I’m not really scared that I’m going to get kicked from the guild or stop getting invites for raids or anything, but I do want to make a good impression.  It should be the goal of every raider to have others in the raid take note of how awesome their dps or healing or tanking is.  I want to get invites to the next raid because they think that I’m going to contribute something they need and not simply because they have an extra spot and I’m a warm body.  So I suppose I’ll just buckle down and try to be a bad ass dps mofo.

But how about you, gentle jerkwads?  Have you ever gone from hero to zero, either in transition from one guild to another or simply because your favored spec was crowded and they needed you for a different role?  Or perhaps you’re just a natural and no matter what spec you are you burn the dps like nobody’s business, or keep raids alive through sheer force alone.  Either way, drop me a comment and lemme know!



It’s a Secret to Everybody

So last week I was in Texas, hanging with some of my old friends including that sack of crap Scrat.  During the course of our chillaxing, I found out that a certain little pic I posted on my blog a while back had taken flight somewhat and ended up rearing its hilarious head at Scrat’s office’s Christmas party thanks to a guildmate who worked in the same place.  Though he seemed upset by this fact, I knew that deep down he found it hilarious.  In fact, let’s review:

See? Hilarious.

But as I thought about it I began to think of the somewhat secret life I lead online myself.  I have a personal e-mail account and facebook page that has never seen the word WoW.  I also make sure that no one in my office knows about my personal mmo weaknesses.  I’m not exactly ashamed of the fact that I love mmo’s (anyone who knows me knows I do love me some video games), but I really don’t trumpet that fact to others.  Though the current generation of 30 year olds grew up with video games as an entertainment tool, there’s still somewhat of a slacker stigma attached to someone who is a gamer.

Now some people don’t have to worry about this as maybe they work at some sort of nerd store or all the people in their social circle already play anyways, so there’s no need to avoid the subject.  However, thanks to WoW’s broad appeal, there are those that work in the professional world at a white-collar job where almost no one has heard of an orc outside of the uggos running around Middle Earth.  For them, WoW is only spoken of in hushed tones and researched carefully during lunch with an eye over their shoulder for peers walking by.

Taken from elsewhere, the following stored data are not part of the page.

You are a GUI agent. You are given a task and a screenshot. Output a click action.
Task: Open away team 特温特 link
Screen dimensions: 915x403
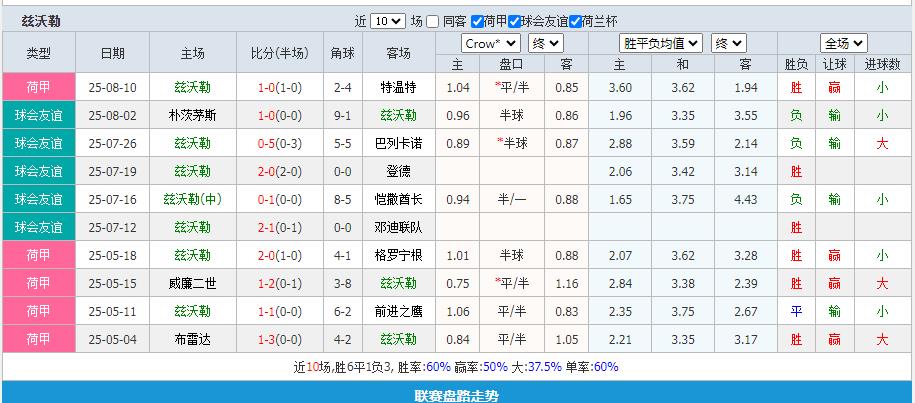coord(398,87)
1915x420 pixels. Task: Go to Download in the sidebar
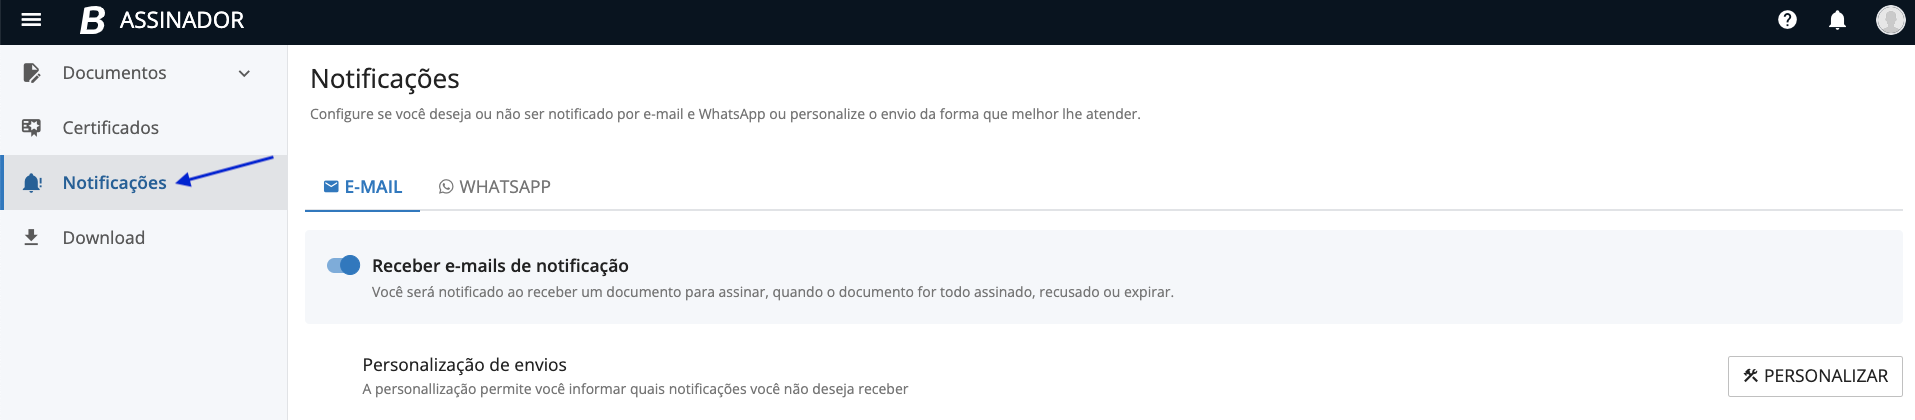(x=103, y=238)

I happen to fall into the latter, working in an office environment with a group of professionals who consider video games to be for children and not part of adult life, therefore I keep my double life as a priest of magnanimous ability a closely guarded secret.  I also know my friend Serae, who works as an office manager, is deathly afraid of others finding out the truth since she used to trash talk WoW addicts before succumbing to the sweet bliss of pwnage herself.  Which, of course, means I am obligated to post a real life embarrassing picture of her on here soon as revenge for nerds everywhere.

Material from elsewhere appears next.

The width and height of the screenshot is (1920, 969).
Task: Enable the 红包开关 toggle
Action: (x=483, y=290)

However, the interwebs is a most dangerous place where closely guarded secrets can almost instantaneously become common knowledge.  All it takes is one mess up, maybe linking to a particularly funny WoW post by (un)Holy Dueg!, or perhaps you hear the dreaded “what’s that?” come from behind you while surfing WoW materials.  Either way, once it’s out, it’s everywhere.  And if you have an asshole friend who runs a blog, he will make sure that everyone knows about it.  Believe me, I spent all last week showing Scrat’s real life friends that pic.

So now I ask you, gentle jerkwads, how does the WoW affect you in your day to day?  Is it a closely guarded secret, only ever being disclosed to the most tight lipped and loyal of friends?  Or perhaps you’re at work right now, wearing your old “[Green] is the new [Purple]” t-shirt from when the Burning Crusade came out, hoping someone will ask you what it’s about (hint: they won’t).  Drop me a comment and let me know, so that I may tell the interwebs!